Test Number rmse mean median std min max sse
Test 4 0.12738512593808796 0.10729214299405194 0.09413654975619196 0.06866852526453764 0.01028056418685284 0.30382922835040077 6.799100560000001
Test 5 0.3109334973422831 0.2845629077559233 0.2816500293250801 0.12531397088512292 0.035010855459414306 0.48306729344885274 54.527316830000004
Test 6 0.5854459104320145 0.4761017053295302 0.5655812320082766 0.34069646347428323 0.00980255068846882 1.0465368412053158 148.40941378
Test 7 0.9999865044532059 0.7783609961085416 0.7649560080923203 0.6277954832789583 0.01315294643796582 1.6505809583295208 383.98963549

As expected since the tracking of DIFODO is longer the error has go close the the 1 meter APE, still is better that the original algorithm but is a very high error for SLAM systems. In any case this is a extremely difficult environment where there is no strcuture and also no texture during a 5 seconds interval. The following images show visually the result of the tracking:

alt alt

Conclusions

The new SD-SLAM is much more robust that the previous version since it can track in more environments, in particular those who doesnt have texture. The new SD-SLAM can track on non texture environments, and is less likely to get lost due to fast movements where the RGB image is blurry and keypoints cannot be found. In the environments with enough texture SD-SLAM will perform as always since the modifications only are visible when there is no texture in the environment due to any reason like not enough ligth, the environment doesnt have texture at all and fast movements among others.

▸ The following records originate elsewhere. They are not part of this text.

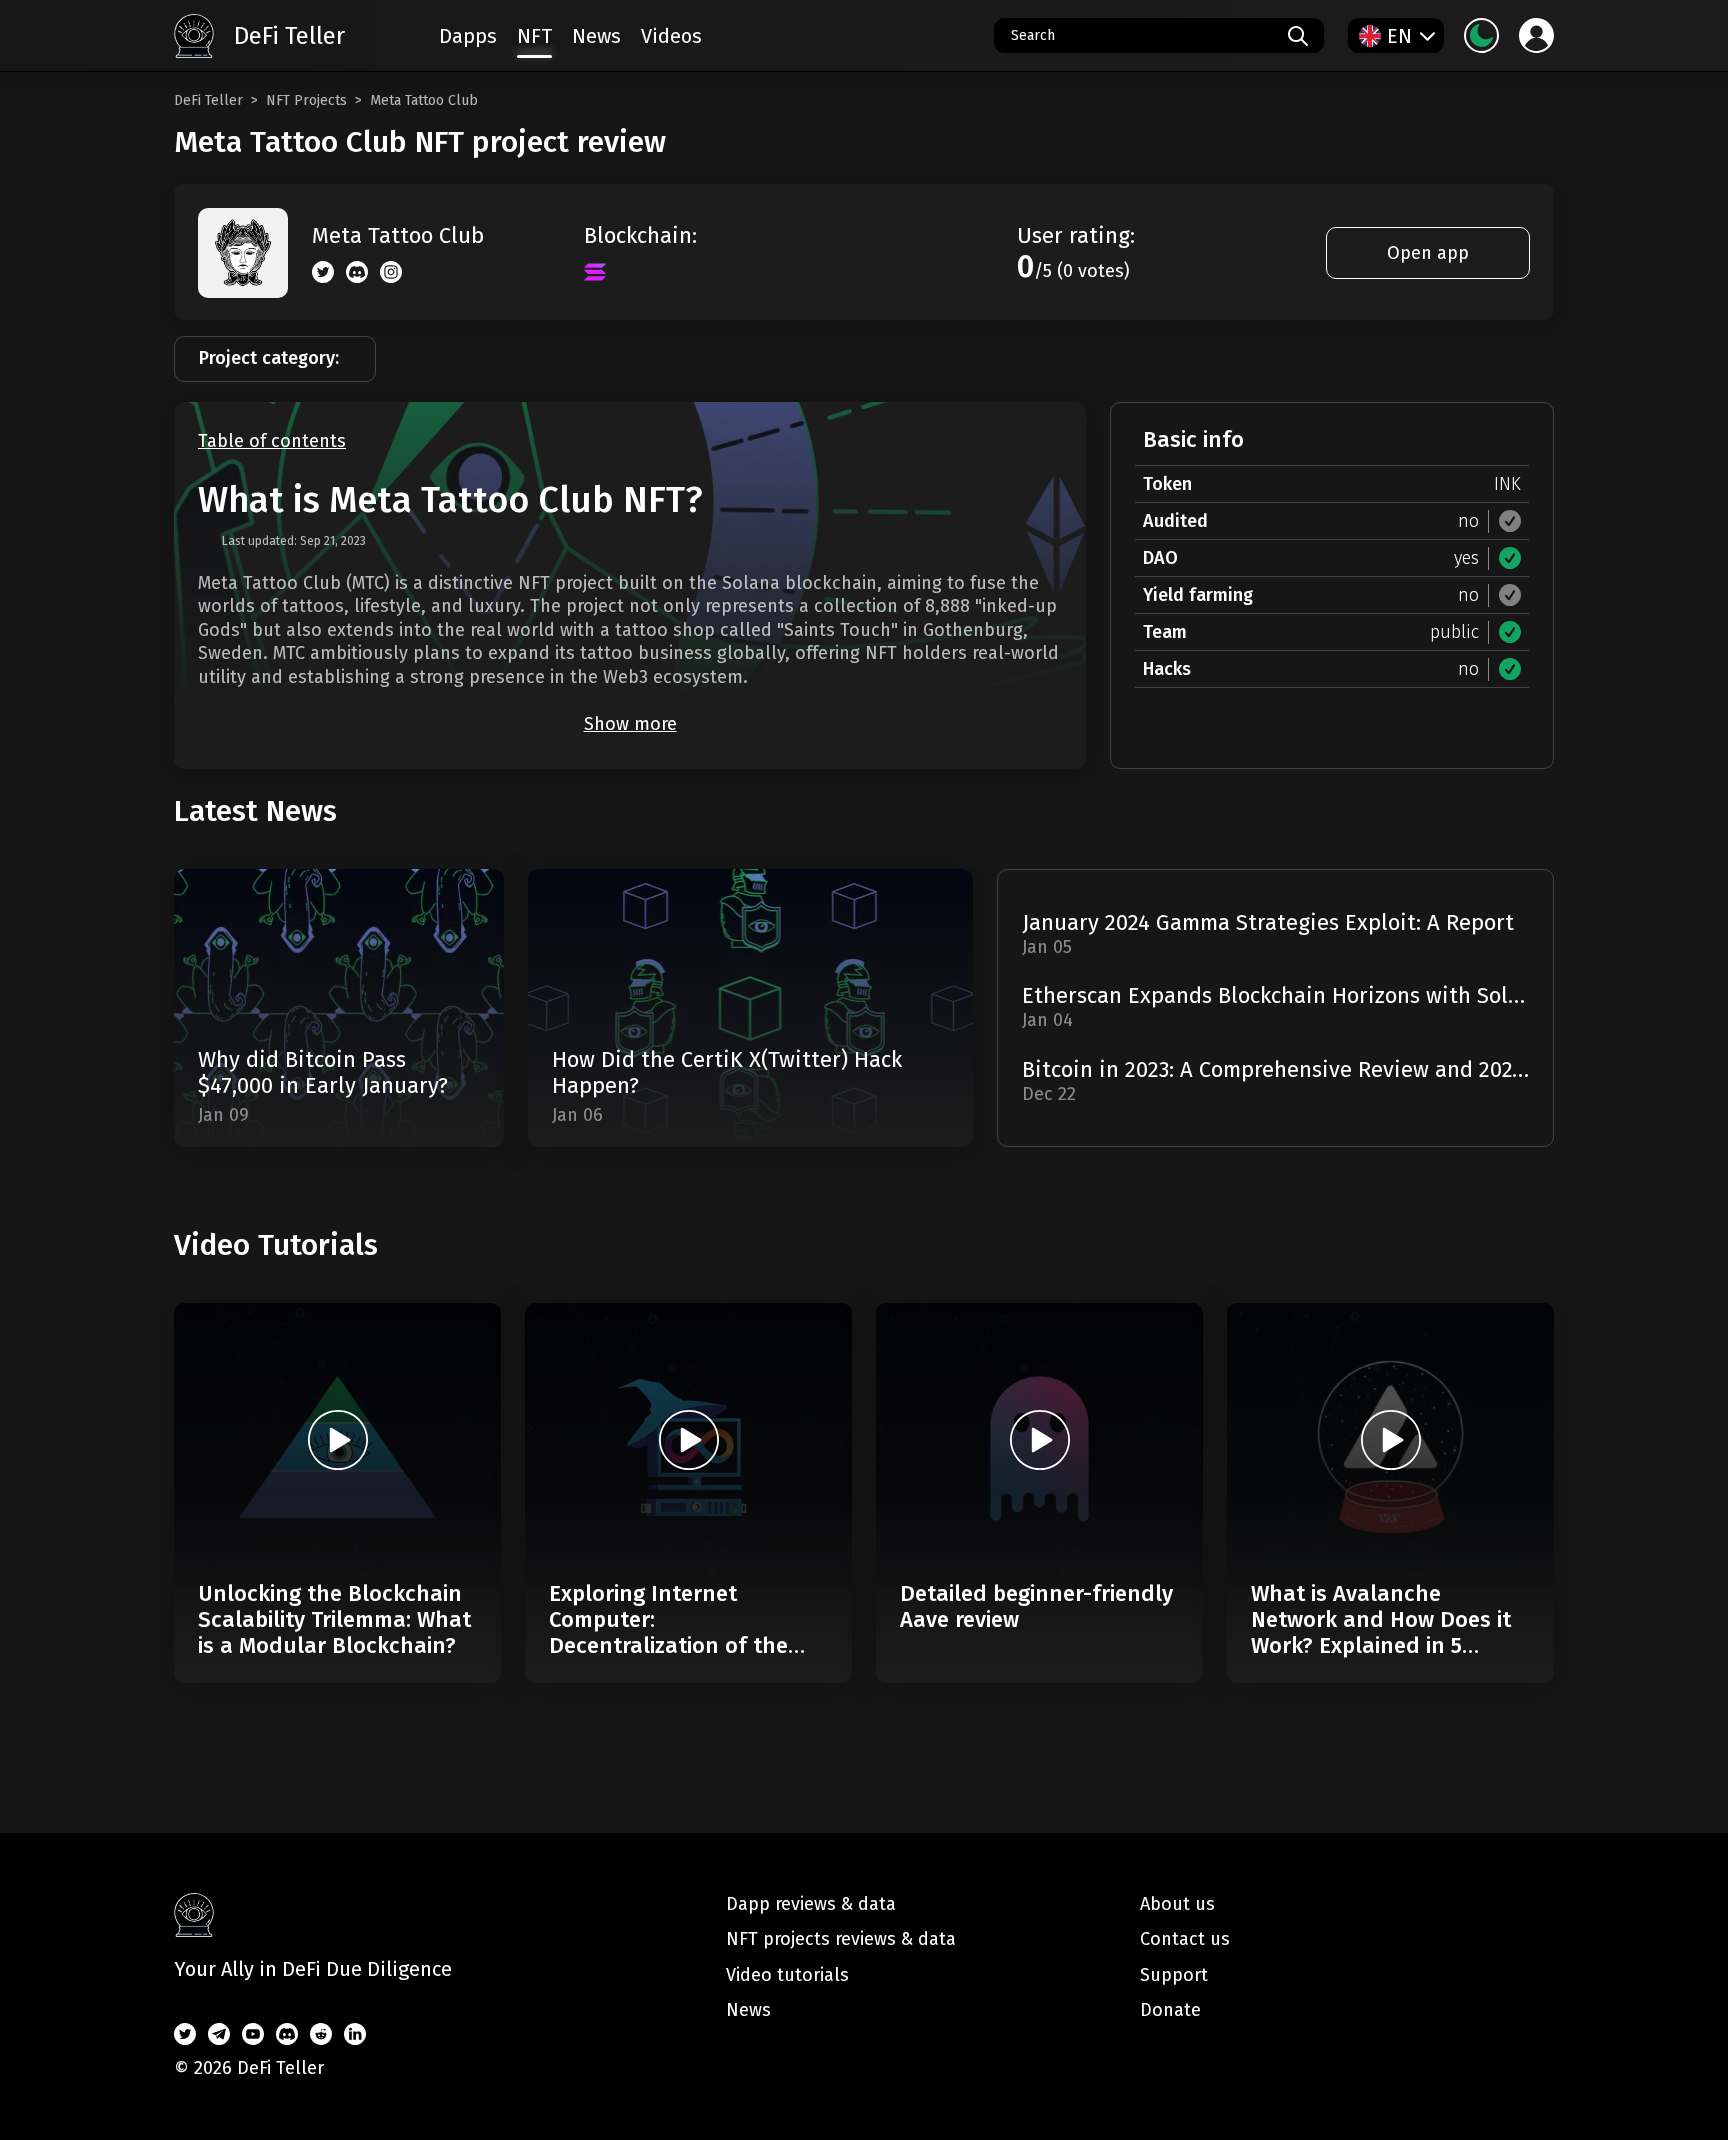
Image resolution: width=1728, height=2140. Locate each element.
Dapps (468, 36)
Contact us (1185, 1939)
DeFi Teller (208, 100)
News (596, 36)
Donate (1170, 2010)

As a final conclusion even though DIFODO does a good job to keep the tracking, it needs enough structure to give good estimations. Its shown that the performance of DIFODO is not as good as SD-SLAM as seen in a previous entry so this should be only used as a last resort. When there is texture available is preferred to use the original ORB tracking from SD-SLAM.

The odometry from DIFODO can be improved by adding more mechanisms like ICP to reduce the drift in the DIFODO odometry from time to time. Also a full SLAM algorithm could be create for depth only that would help SD-SLAM when using DIFODO, reducing the drift also by using previous known positions.